Many of Seattle's recent problems are correctable. Third-down defense has been cruelly terrible for many years, and some of that was due to poor linebacker coverage. That should change under new head coach Mike Macdonald.
Seattle's offense had digressed under former offensive coordinator Shane Waldron to where the offense was forced through Geno Smith throwing to his wide receivers and not using the tight ends or running backs correctly. There would be no excuse that Seattle had to do this because many of the Seahawks' games were tight. Seattle wasn't so far behind that they had to throw the ball.
ESPN's recent article another example of disrespect toward the Seattle Seahawks
The new coaching staff inherited a roster with quite a bit of talent. Players such as Noah Fant and Julian Love were ill-used by the former coaching staff.

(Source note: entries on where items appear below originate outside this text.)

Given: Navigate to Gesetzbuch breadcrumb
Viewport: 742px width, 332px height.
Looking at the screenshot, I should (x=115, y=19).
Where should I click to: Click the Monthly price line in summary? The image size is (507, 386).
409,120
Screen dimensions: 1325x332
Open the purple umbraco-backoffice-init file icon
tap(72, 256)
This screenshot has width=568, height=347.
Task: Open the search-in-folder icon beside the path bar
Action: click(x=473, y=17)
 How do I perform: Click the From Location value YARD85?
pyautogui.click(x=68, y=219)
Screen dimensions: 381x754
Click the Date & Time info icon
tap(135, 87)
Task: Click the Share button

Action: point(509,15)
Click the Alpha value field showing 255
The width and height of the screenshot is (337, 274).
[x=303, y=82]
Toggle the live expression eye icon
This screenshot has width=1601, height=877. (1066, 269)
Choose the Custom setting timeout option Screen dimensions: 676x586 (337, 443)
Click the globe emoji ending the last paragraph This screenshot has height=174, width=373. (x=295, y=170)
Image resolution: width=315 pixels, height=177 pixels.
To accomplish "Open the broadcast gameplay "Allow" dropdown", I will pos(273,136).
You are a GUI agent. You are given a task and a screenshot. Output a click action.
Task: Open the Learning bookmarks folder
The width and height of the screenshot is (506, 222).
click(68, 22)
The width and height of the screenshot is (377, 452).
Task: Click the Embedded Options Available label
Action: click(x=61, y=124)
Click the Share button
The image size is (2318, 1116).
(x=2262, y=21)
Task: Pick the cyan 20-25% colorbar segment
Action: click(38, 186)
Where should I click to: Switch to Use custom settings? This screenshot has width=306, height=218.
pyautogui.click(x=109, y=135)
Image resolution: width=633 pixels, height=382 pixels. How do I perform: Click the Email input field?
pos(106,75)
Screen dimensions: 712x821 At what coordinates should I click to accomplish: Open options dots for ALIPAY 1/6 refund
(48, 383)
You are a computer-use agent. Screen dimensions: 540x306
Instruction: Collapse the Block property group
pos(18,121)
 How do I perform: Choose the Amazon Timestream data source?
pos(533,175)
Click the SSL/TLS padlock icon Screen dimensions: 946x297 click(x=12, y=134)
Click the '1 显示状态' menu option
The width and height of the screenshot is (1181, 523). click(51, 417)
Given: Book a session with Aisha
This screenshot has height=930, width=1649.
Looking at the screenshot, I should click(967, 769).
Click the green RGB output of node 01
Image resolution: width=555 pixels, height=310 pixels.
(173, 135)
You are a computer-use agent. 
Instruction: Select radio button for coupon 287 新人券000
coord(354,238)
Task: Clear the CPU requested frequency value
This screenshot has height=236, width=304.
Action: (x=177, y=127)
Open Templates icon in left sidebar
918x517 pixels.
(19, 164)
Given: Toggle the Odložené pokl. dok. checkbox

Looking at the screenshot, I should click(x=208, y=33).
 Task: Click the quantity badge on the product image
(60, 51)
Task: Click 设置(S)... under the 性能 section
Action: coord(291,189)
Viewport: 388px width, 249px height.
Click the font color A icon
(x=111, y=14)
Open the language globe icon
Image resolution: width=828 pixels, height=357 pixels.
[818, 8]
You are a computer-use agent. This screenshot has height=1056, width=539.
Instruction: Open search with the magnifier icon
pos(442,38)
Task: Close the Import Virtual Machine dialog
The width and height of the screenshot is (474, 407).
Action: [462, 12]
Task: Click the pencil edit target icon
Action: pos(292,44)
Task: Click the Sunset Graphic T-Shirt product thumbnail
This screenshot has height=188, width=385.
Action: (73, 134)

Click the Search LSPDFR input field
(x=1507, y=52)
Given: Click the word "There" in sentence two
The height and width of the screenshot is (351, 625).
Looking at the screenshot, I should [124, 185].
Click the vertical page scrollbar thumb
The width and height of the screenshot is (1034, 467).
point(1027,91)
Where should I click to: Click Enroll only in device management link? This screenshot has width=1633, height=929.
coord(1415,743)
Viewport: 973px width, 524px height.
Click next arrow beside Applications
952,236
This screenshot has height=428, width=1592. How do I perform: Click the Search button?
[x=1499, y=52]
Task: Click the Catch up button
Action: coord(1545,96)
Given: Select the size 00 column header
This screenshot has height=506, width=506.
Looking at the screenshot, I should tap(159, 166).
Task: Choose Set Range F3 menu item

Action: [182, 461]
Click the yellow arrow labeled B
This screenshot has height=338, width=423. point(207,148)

Expecting the new coaches to make quick improvements is logical because of the talent on the team already, not because the coaches themselves are having to do all the work to fix the team.
However, ESPN appears to disagree with all of the above. In a recent article involving 2024 projections and chances for each Super Bowl team, Seattle is hardly anywhere to be found other than ESPN's expectation that the Seahawks will have a losing record in 2024. This is based on ESPN's football power index, which lists Seattle with a projected win-loss record of 7.9-9.1.
Seattle also has the 11th-worst odds to make the playoffs this season. The Seahawks have a 29.1 percent chance. This trails teams such as the Chicago Bears, Jacksonville Jaguars, and Los Angeles Chargers.
What makes the Chargers interesting in comparison to the Seahawks is that the Chargers were 5-12 and brought in a new head coach, Jim Harbaugh. Los Angeles did not add so much talent that their roster is greatly improved. The big difference is the coaching change, just as that is the huge difference in Seattle, too.
ESPN obviously loves Harbaugh and is not so sure about Macdonald. Harbaugh has been a successful head coach and Macdonald has not been a head coach before, but does that alone make the Chargers four games better than 2023 and Seattle a game worse? No.
ESPN's article is just another post disrespecting the Seahawks this offseason. The best—and only—way to smack back at that is to win real games. The addition of Mike Macdonald and an improved defense should make Seattle better in 2024, but that will disappoint many national pundits.